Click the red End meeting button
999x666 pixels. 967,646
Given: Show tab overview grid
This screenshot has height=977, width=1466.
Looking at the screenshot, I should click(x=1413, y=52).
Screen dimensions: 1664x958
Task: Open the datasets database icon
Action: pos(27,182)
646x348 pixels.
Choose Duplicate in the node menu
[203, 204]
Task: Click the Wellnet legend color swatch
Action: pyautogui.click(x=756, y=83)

⁂

▸ Aim of the exercise:
The entries above must be repeated word for word.

▸ Answer space:
Click the red End meeting button
999x666 pixels. 967,646
Given: Show tab overview grid
This screenshot has height=977, width=1466.
Looking at the screenshot, I should click(x=1413, y=52).
Screen dimensions: 1664x958
Task: Open the datasets database icon
Action: pos(27,182)
646x348 pixels.
Choose Duplicate in the node menu
[203, 204]
Task: Click the Wellnet legend color swatch
Action: pyautogui.click(x=756, y=83)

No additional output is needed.